Thought long and hard about posting this. I have name changed.
Sooo where to start. I met my husband at Uni. He was on my course. He made me laugh so much. He was so easygoing and funny and kind and all that really attracted me. We were close friends for a long time before we got together.
I was at uni about 100 miles from my home city. DH is from uni city and that’s where we live now. Jobs were thin on the ground in our field and somehow we both managed to secure decent jobs here and now we have moved to a suburb and have two small children. I dropped down to part time and here we are.
On paper it’s all perfect. But I am miserable and resentful and I don’t know what to do.
Before we got married he always said he would move to my home town if the circumstances were right. I kind of married him on that basis. I like it here but I never wanted the possibility of moving home to be ruled out forever.
Now, like I said, two small (pre school) children. I don’t get on that well with my in laws. I mean there is civility all round but they aren’t my cup of tea and I don’t feel like they like me much either. They don’t offer much support with the kids. They love the kids but they very much have their own lives. Fine. Whatever. I don’t care.
My mum and Dad and siblings are falling over themselves for more time with the kids. We try to see each other maybe twice a month but it’s getting harder. Work is demanding. I’m very tired. They’re tired (still working full time). I’m so homesick and it has become increasingly apparent that DH won’t move. I didn’t want to broach it with him because I knew what he’d say. I put it off and seethed silently. Then last weekend we had “the talk” and right enough it’s a no. “We’ve come too far, good schools here, happy jobs, such an upheaval” was the gist of it.

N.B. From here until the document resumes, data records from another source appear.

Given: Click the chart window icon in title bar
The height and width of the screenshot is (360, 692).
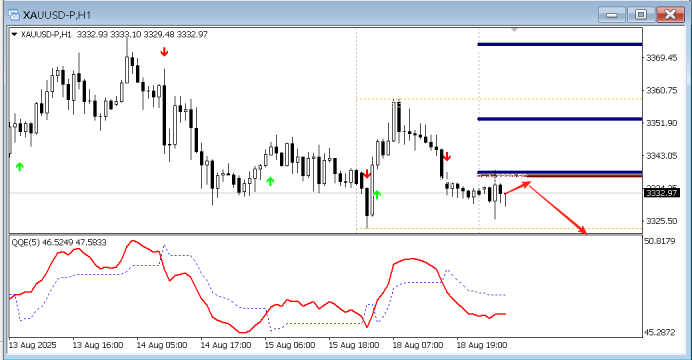Looking at the screenshot, I should coord(14,15).
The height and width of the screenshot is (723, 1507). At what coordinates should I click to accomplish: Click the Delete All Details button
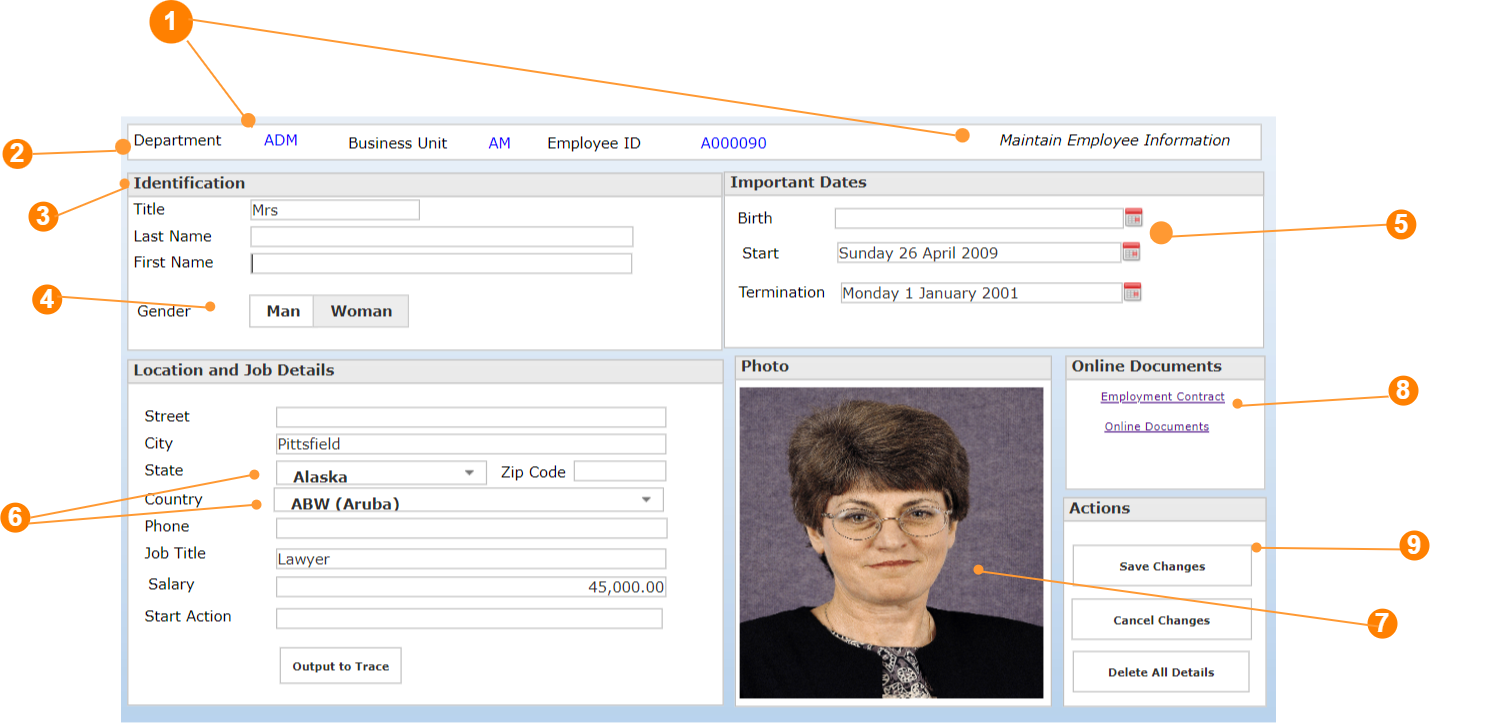pos(1160,672)
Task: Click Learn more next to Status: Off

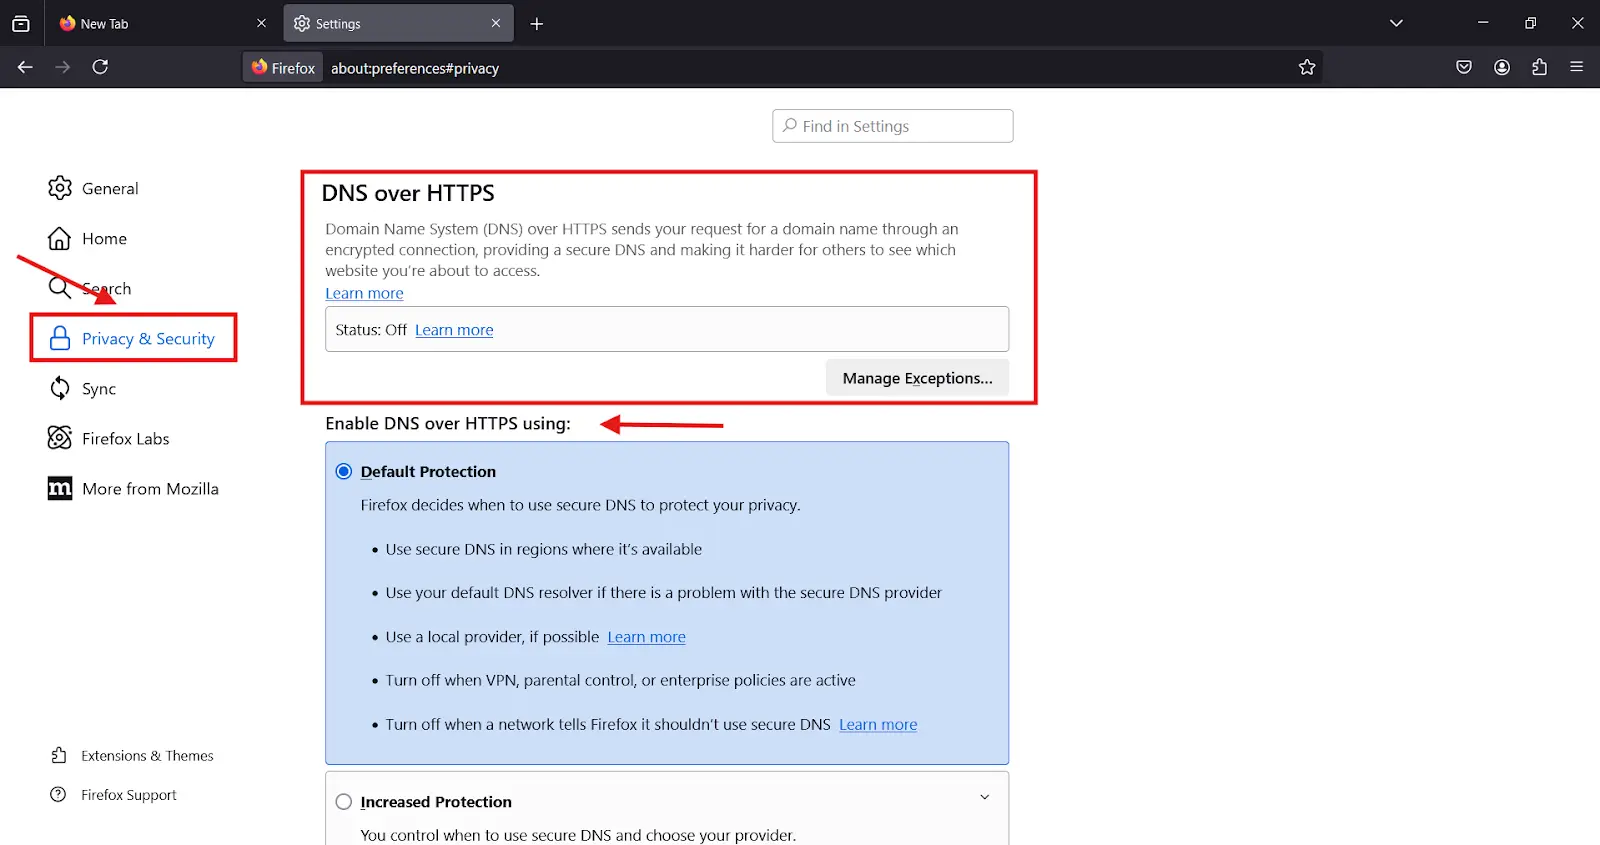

He’s carrying on as normal (he’s a total ostrich over shit like this) and I can barely look at him. I feel so angry. I don’t know where to go from here. I feel very trapped because even if we separated I couldn’t take the girls so far from their dad. He’s a good dad, very hands on, involved, devoted to the kids.
He’s not the person I married. He is no longer easy going and funny. He takes life far too seriously. There is no spontaneity and he worries about everything.
I’m just struggling. I don’t know what to do.